From Seafloor Mapping to Geological Processes: New Insights in Marine Geomorphic Features Using High-Resolution Acoustic Imaging Techniques

TitleFrom Seafloor Mapping to Geological Processes: New Insights in Marine Geomorphic Features Using High-Resolution Acoustic Imaging Techniques
Publication TypeConference Abstract
Year2011
AuthorsGardner, JV, Armstrong, AA
Conference NameAmerican Geophysical Union (AGU)
Conference DatesDec. 5-9
KeywordsLaw of the Sea, Mariana Trench

The entire Mariana Trench, from its northern end at Dutton Ridge to the southwestern terminus at the Yap Trench, was mapped in 2010 using a Kongsberg EM122 12-kHz multibeam echosounder.  The region ranges in depths from the shoreline at Guam to almost 11,000 m at the Challenger Deep.  The northern part of the trench is receiving seamounts and guyots of the Magellan Seamount chain, whereas the southern section is receiving seafloor that carries the Caroline Ridge to the trench.  The area immediately seaward of the trench where the Pacific Plate has bent downward toward the subduction zone has been broken by a series of subparallel horst and graben structures generated by extension on the bending upper surface of the Pacific Plate.  Four bathymetric “bridges” span across the trench axis and extend from the Pacific Plate to the inner wall of the trench. The bridges stand as much as 2500 m above the trench axis and are composed of Latest Jurassic to Early Cretaceous accreted seamounts and guyots of the Magellan Seamount chain that are in the process of breaking up and being subducted beneath the Philippine Plate.  Only two seamounts of the Caroline Ridge are in the vicinity of the trench and they both presently reside on the outer trench wall.  The faults of the horsts and grabens have fractured the seamounts and guyots within the trench depression seaward from the axis outward for about 80 km, but within ~5 km of the trench axis the faults have reactivated to compressional thrust faults.  The faults tend to parallel the axis of the trench until the immediate vicinity of an accreting seamount or guyot where the faults bend inward toward the trench axis, as has been observed in many other trenches.
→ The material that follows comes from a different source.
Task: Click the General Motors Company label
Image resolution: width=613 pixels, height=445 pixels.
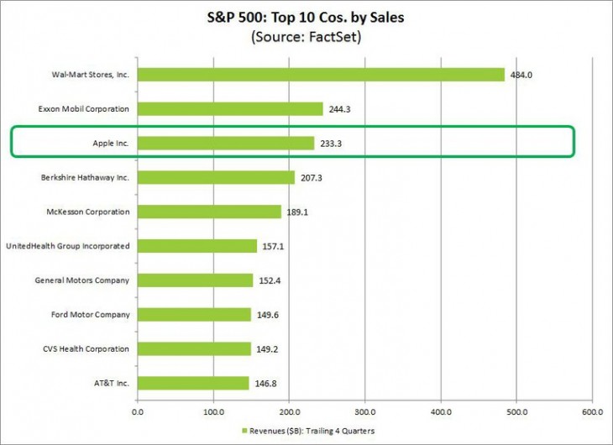Action: [x=82, y=280]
Most of the accreted seamounts and guyots are not associated with embayments or reentrants on the inner trench wall, as has been documented in the Middle America and Japan Trenches, perhaps because there is not a large accretionary prism that extends seaward of the forearc.  The one exception is a large seamount of the Caroline Ridge that has been fractured into several sections, some of which appear to be mostly subducted, that are associated with a 30 km embayment landward from the trench axis.  However, there are reentrants along the inner trench wall but without bathymetric expression of an associated subducting seamount or guyot.  These reentrants may mark zones where seamounts and guyots have been completely consumed into the trench.  There is no evidence from the acoustic backscatter of sediment filling by debris flows and other failure deposits along the entire trench axis, although the inner trench wall has numerous scarps from wall failures.
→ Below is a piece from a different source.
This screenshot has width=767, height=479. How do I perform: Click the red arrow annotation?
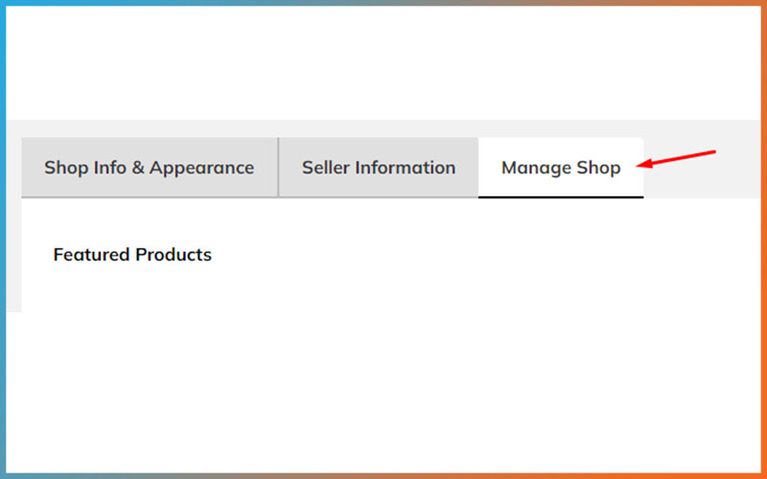[676, 159]
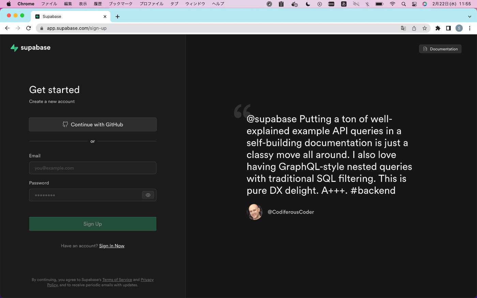Screen dimensions: 477x298
Task: Open the share icon in the address bar
Action: coord(414,28)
The forearc area has numerous features that resemble diapirs with what appears from the acoustic backscatter to be ponded sediment in bathymetric lows that are surrounded by diapirs.
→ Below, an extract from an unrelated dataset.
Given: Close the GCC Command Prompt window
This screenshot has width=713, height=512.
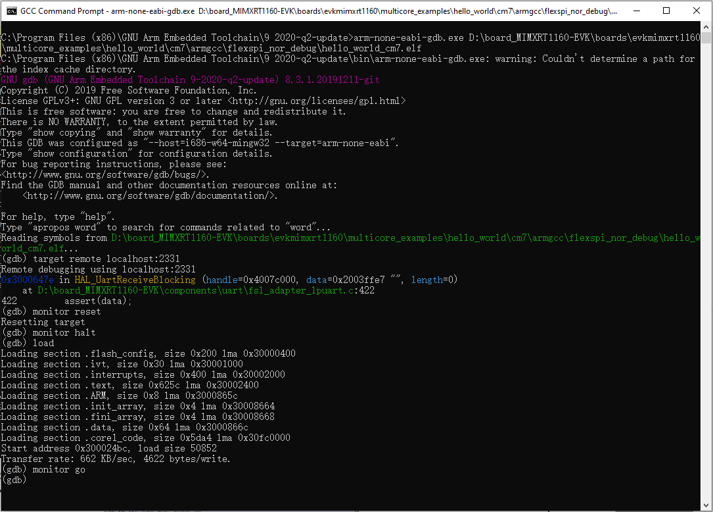Looking at the screenshot, I should 697,11.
An analysis of the individual soundings within Challenger Deep shows the deepest depth of the Mariana Trench is 10,994 m (2s ±40 m), based on numerous soundings and sound-speed profiles collected during the cruise in the immediate area.  The location of the deepest depth does not coincide exactly with published claims of the deepest depth, although many of the claims are within a few kilometers of the 10,944 m depth.